Elle avait hâte d'être au grand soir pour pouvoir mettre en application tout ce qu'elle avait appris. Elle observa la blonde qui paraissait être dans son élément cette fois-ci, chacun son tour après tout. Ses mouvements disposaient d'une grâce naturelle que la rousse était loin d'égaler. Cette dernière n'aimait pas sortir de sa zone de confort, surtout en matière de danse, pourtant c'était là l'essentiel de cette mission.
Et puis ce fut la surprise.
Iota venait d'ouvrir la bouche pour la refermer aussitôt et s’éloigner, tel un rêve qui s'estompait. La rousse cligna des yeux frénétiquement, non pas tant suite au point gagné par la danseuse mais plutôt par cette voix si soudaine qu'elle n'espérait plus.
— Mais... Il parle !
Heureusement que le mime n'était plus là pour entendre la nouvelle remarque de Salomé qui n'en revenait toujours pas.

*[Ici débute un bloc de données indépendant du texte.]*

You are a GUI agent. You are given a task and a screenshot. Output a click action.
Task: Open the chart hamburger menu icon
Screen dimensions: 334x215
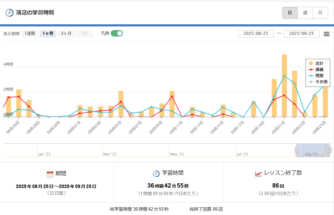(x=327, y=34)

Tant pis pour le point perdu, la compétition ne faisait que se resserrer davantage. La rousse compta mentalement les disciplines passées pour finalement se rendre compte que leur défi, ainsi que leur entraînement, touchaient à leur fin. Il ne restait qu'un domaine dans lequel remporter ce pari stupide et cela ne lui plaisait pas. Pas du tout. Comment espérer l'emporter avec une danseuse comme Illusion sûrement rompue à la gymnastique depuis sa jeunesse ? Oui, cela commençait à sentir le roussi pour la demoiselle mais hors de question de l'avouer.

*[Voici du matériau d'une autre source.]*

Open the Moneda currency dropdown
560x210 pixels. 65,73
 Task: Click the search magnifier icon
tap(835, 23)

Elles se contentèrent de répéter encore un peu plus leur numéro jusqu'à ce qu'une bonne odeur de pâtes carbonara ne vienne chatouiller leurs narines, signe qu'il était plus que temps d'abandonner là cette discipline.
Attablées, la rousse se servit avidement, écoutant la suite du programme et des festivités. Comme elle s'en doutait, Ranya connaissait les bases. La rousse avala le contenu de sa fourchette pleine avant de répondre :
— Moi ? J'apprends vite. Alors même si j'ai pas eu de professeur particulier pour m'apprendre le classique et la gym, je devrais pouvoir me débrouiller malgré tout.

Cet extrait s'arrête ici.